2. OS Association with Endometriosis
Endometriosis is considered to be one of the most common infertility-associated diseases. The first theories of endometriosis development were introduced almost 100 years ago. To this day, its etiology is still debatable and is usually based on one of the three main theories: retrograde menstruation and implantation theory by Sampson, coelomic metaplasia theory by Mayer, and the theory of induction
[15]. However, for more than twenty years researchers have paid attention to the possible oxidative stress association with endometriosis development
[15]. A number of oxidative stress biomarkers collected from different sites such as serum, peritoneal fluid, follicular fluid, ovarian cortex, eutopic, and ectopic endometrial tissues of women diagnosed with endometriosis were examined in different studies
[15]. Based on the tendencies found, endometriosis was then characterized as the inflammatory process leading to the overproduction of inflammatory mediators due to oxidative stress
[16]. When researching the exact role of oxidative stress in the pathophysiological mechanisms of endometriosis development, it was discovered that oxidative stress may be involved in multiple aspects of the disease and its progression.
Figure 2.
Figure 2. Potential mechanisms of oxidative stress related-endometriosis development.
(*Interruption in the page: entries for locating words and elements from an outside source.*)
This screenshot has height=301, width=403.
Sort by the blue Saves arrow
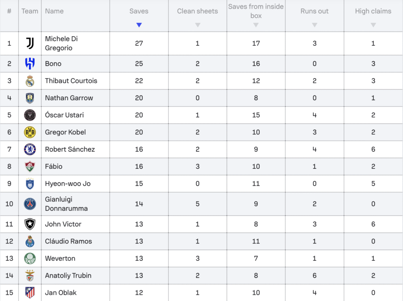click(x=139, y=25)
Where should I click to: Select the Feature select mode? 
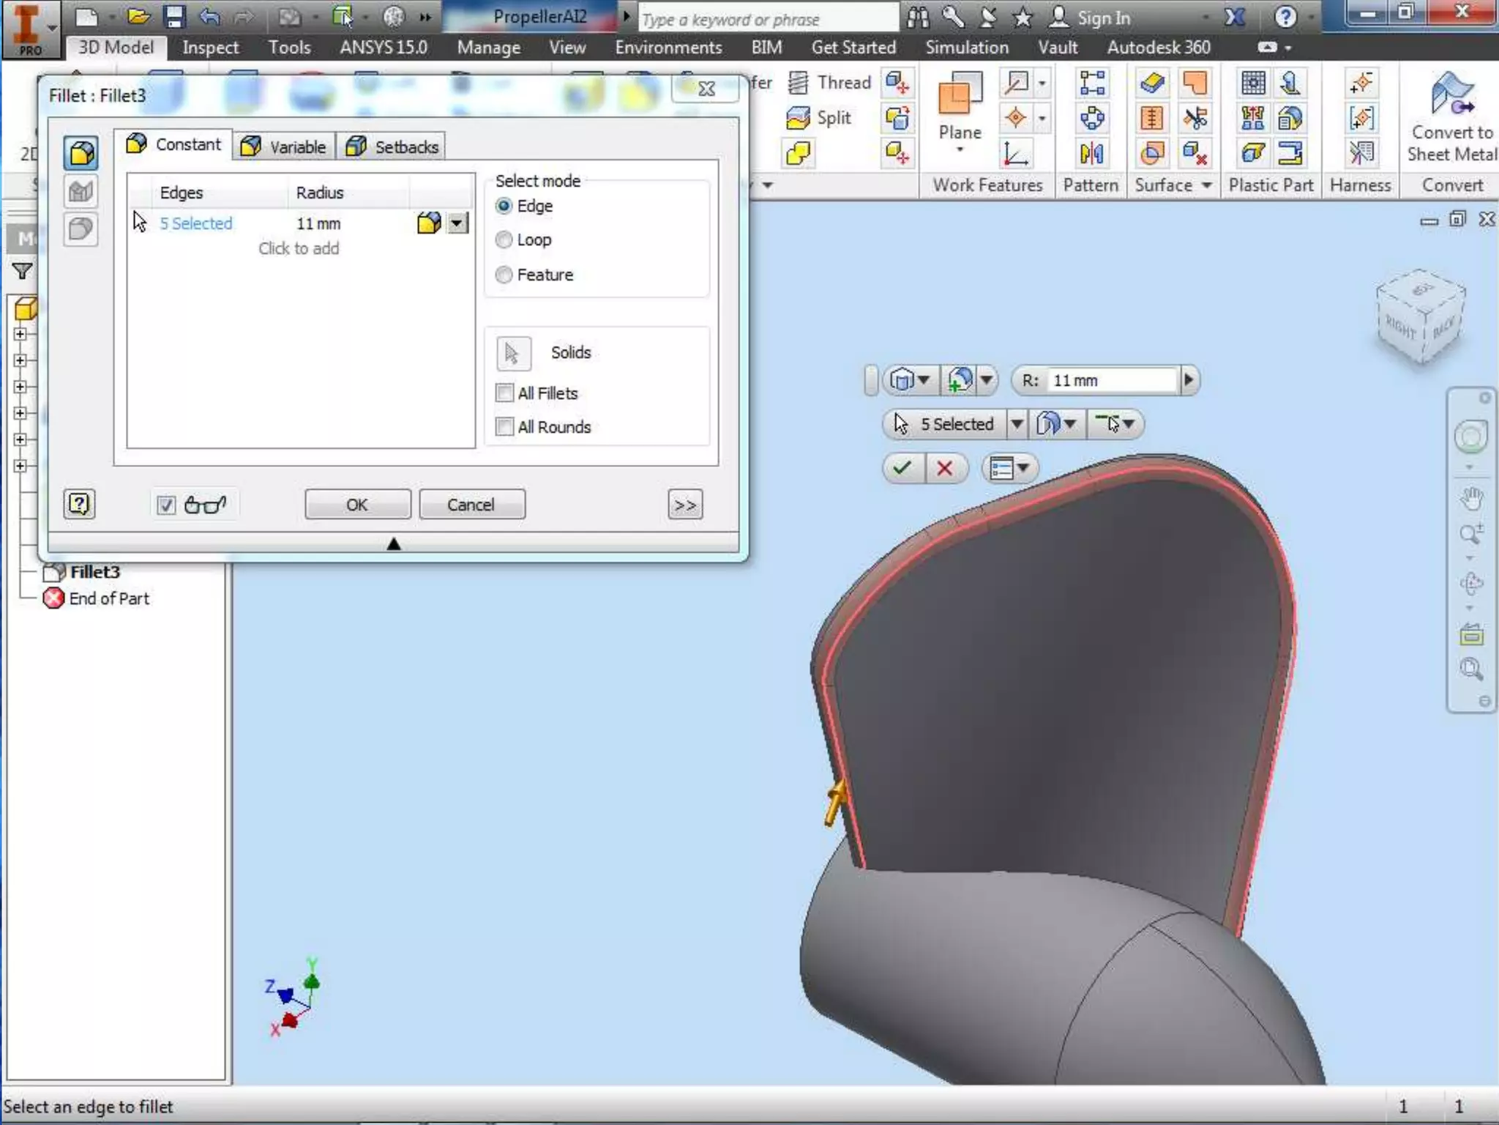(504, 275)
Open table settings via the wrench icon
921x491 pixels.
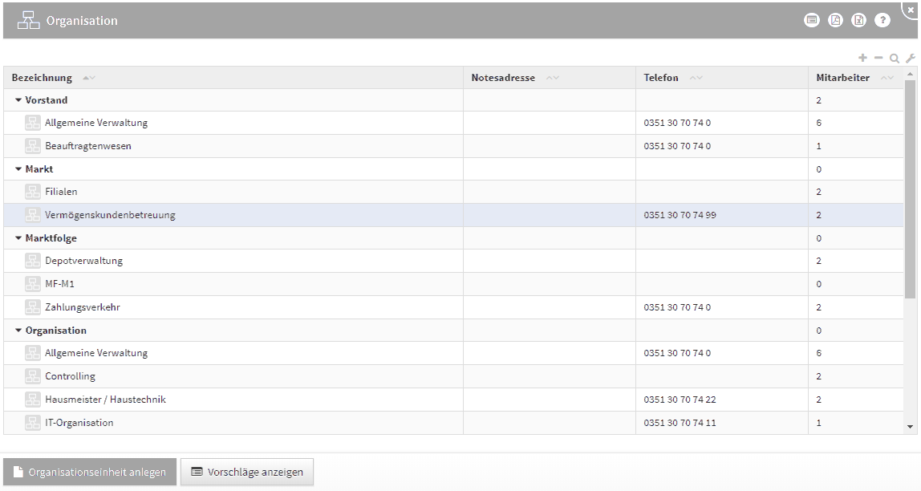pyautogui.click(x=909, y=57)
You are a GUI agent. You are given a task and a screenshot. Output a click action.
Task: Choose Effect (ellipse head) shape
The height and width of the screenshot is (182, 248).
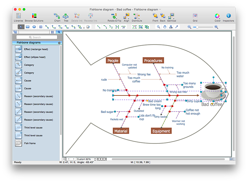[19, 57]
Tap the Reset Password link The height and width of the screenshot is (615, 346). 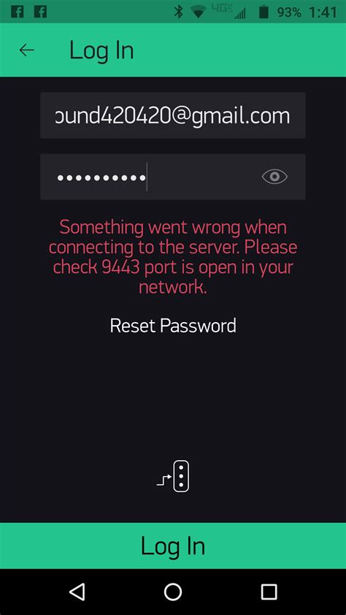coord(173,326)
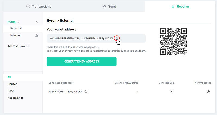Open the Address book

pyautogui.click(x=16, y=46)
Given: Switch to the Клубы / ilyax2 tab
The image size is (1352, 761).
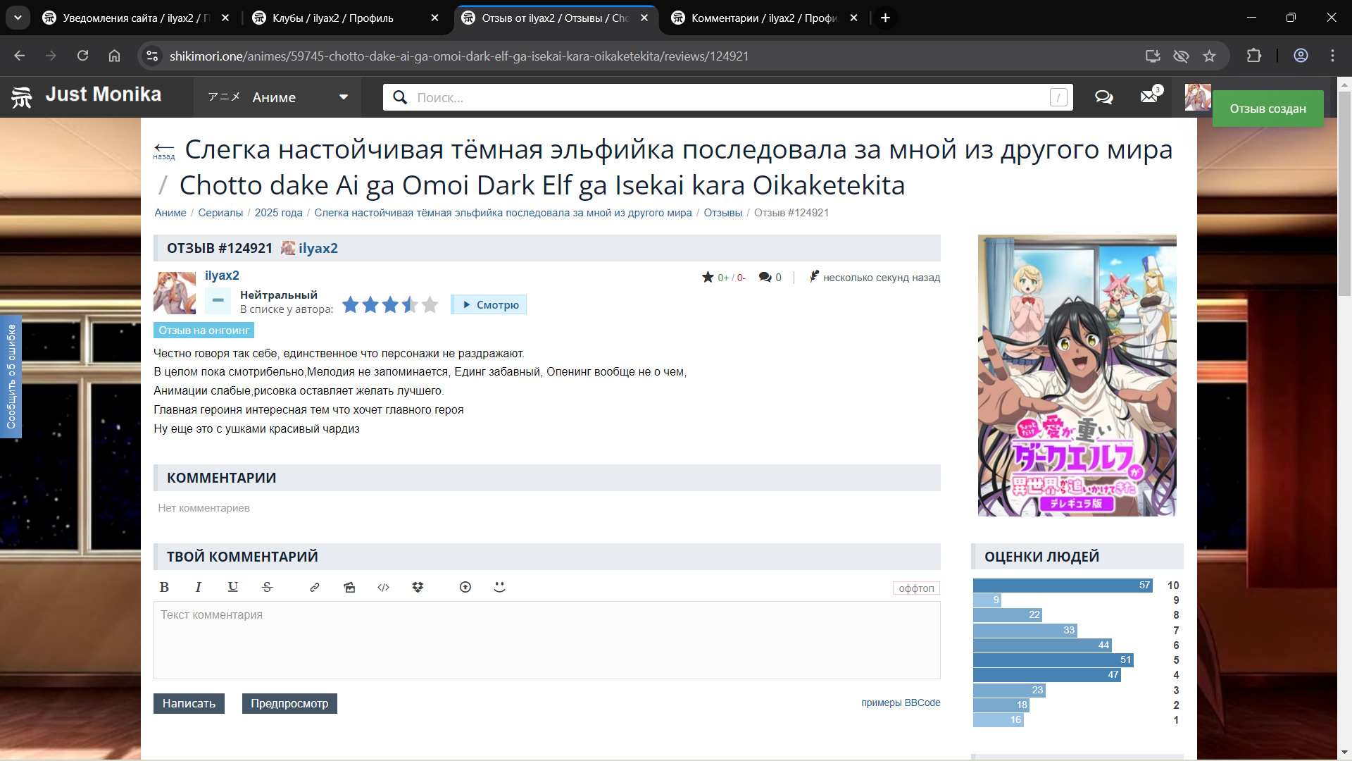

One of the many mechanisms is related to the activation of immune system caused by endometrial cells entering the peritoneal cavity during retrograde menstruation, which leads to excess reactive oxygen species (ROS) production by the activated macrophages, apoptotic endometrium cells, and erythrocytes. Iron, the by-product of hemolysis, then may act as a catalyst in the Fenton reaction further generating ROSs. Apart from direct oxidative injury to endometrial cells, ROSs can also increase the production of nuclear factor-kappa B (NF-κB) and vascular endothelial growth factor (VEGF) which play a role in the immune and inflammatory response in endometriotic cells and lead to an increase in levels of cytokines, chemokines, adhesion molecules, growth, and angiogenic factors all of which are related to the development and progression of endometriosis. (This figure was created with BioRender.com).